Art and Soul (Fairfax Theatre)
AS its last production for the year, the Melbourne Theatre Company is taking the plunge and presenting a program of seven short experimental plays by Melbourne writers, all of them linked by a theme. Four of the playwrights have had full length plays staged by Playbox and are familiar to theatre patrons. But none of the seven has previously figured in the MTC's repertoire. The starting point for all seven works was a recent painting by the artist Garry Shead, Homage to Rembrandt. It depicts the Dutch master in his studio with a one winged angel, who may or may not be his muse, at his side.
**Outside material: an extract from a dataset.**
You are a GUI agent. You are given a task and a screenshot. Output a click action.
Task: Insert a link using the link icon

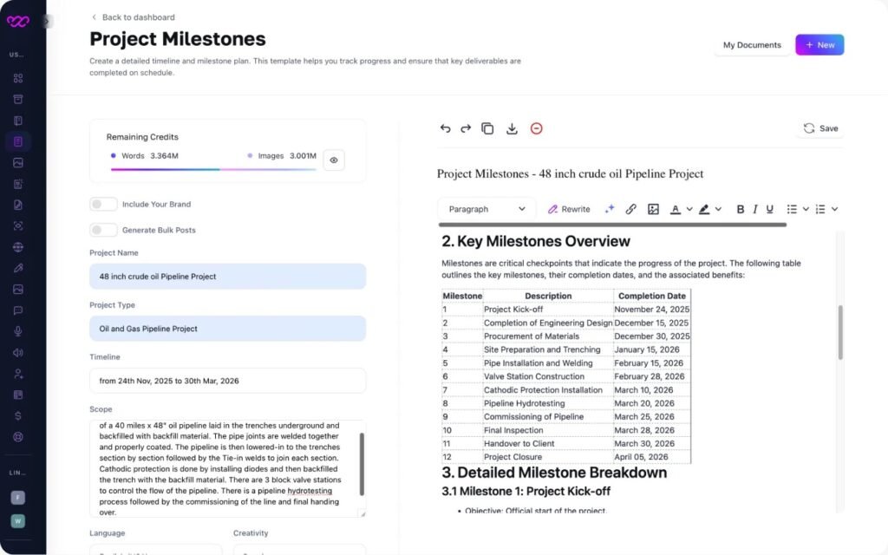point(631,209)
The task for the playwrights was to produce a short piece, 10 to 15 minutes long, using the same set of actors, the same studio setting and the painting as its basis. The idea was ingenious, even if the result is a mixed bag of work. Several times the angel appears from the ceiling, hoisted on a rope. Rembrandt appears in several guises at work in the studio. Once, in Joanna Murray-Smith's Untitled, he spends his time in debate with his naked model (Kate Kendall). In Whispering Death, written in rhyming couplets and doggerel verse, Matt Carneron provides a welcome note of humour with his neurotic hero who is a filing clerk by day and an artist at night. Not all the plays work. A couple are lame and uninspired, and scarcely earn their place. Even so, Art and Soul is an enjoyable experience and an enterprising venture. The direction, shared by Kate Cherry and Peter Houghton, is smooth and inventive while the acting by the six busy cast members is rich in variety and versatility. Kim Gyngell appears in a number of comic impersonations and is a delight every time. Louise Siversen, of BackBerner fame, reveals a flair for the comic too. The company should find further work for her.
(C) 2000 Herald and Weekly Times Limited.